In his “A Spy Confesses” (Week in Review 9/21), Sam Roberts claims that folks “fiercely loyal to the far left, believed that the Rosenbergs were not guilty . . .” I am and have always been, since my stint as a correspondent and editor in Latin America for Time and Newsweek, a “far leftist,” and I have never claimed the Rosenbergs were not guilty. Nor have any of my “far leftist” friends. What we always said, and what I repeat to my students every semester, is that “if they were guilty, they are this planet’s great heroes.” My explanation is quite simple: The US had a first-strike policy, the USSR did not (until Gorbachev). In 1952, the US military, and various intelligence services, calculated that a first strike on all Soviet silos would wipe out all but 6% of Russian atomic missiles (and, we now know, create enough radiation to kill us all). But those six percent would automatically be fired at US cities. The military then calculated what would happen if one made a direct hit on Denver (why they chose Denver and not New York or Washington was never explained). Their finding: 200,000 would die immediately, two million within a month. They concluded that it was not worth it. In other words, I tell my students, you were born and I am alive because the USSR had a deterrent against our “preventive” attack, not the other way around. And if it is true that the Rosenbergs helped the Soviets get that deterrent, they end up among the planet’s saviors.
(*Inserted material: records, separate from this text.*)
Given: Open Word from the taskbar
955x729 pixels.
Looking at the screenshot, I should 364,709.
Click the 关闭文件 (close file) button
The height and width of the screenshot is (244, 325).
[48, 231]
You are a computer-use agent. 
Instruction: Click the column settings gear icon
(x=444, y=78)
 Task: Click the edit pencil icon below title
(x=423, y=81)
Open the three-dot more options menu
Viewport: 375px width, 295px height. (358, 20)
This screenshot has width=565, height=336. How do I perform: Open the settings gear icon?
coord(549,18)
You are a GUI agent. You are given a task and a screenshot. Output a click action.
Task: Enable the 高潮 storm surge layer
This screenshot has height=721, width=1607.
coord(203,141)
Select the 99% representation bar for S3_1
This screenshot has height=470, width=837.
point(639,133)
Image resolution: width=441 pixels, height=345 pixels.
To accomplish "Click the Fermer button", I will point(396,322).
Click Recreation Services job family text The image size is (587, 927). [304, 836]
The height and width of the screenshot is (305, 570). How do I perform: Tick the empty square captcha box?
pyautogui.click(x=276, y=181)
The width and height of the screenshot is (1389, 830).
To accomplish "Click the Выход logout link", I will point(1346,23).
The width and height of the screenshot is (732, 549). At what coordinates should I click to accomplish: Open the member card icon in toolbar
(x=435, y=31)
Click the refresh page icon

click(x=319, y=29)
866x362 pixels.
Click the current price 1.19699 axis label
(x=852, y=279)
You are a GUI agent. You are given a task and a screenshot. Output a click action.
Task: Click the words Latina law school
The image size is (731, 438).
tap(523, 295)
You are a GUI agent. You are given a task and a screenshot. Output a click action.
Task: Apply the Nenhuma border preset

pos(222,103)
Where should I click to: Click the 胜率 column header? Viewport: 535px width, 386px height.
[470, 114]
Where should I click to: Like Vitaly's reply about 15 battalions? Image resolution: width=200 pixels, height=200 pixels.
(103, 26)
– John Gerassi (moc.liamtohnull@issaregt)

It will not come as a great surprise to learn that the Times did not allow such thoughts to appear in their exalted pages.

William Blum is the author of: Killing Hope: US Military and CIA Interventions Since World War 2, Rogue State: A Guide to the World's Only Superpower, West-Bloc Dissident: A Cold War Memoir, Freeing the World to Death: Essays on the American Empire. He can be reached at: bblum6@aol.com. Read other articles by William, or visit William's website.

13 comments on this article so far ...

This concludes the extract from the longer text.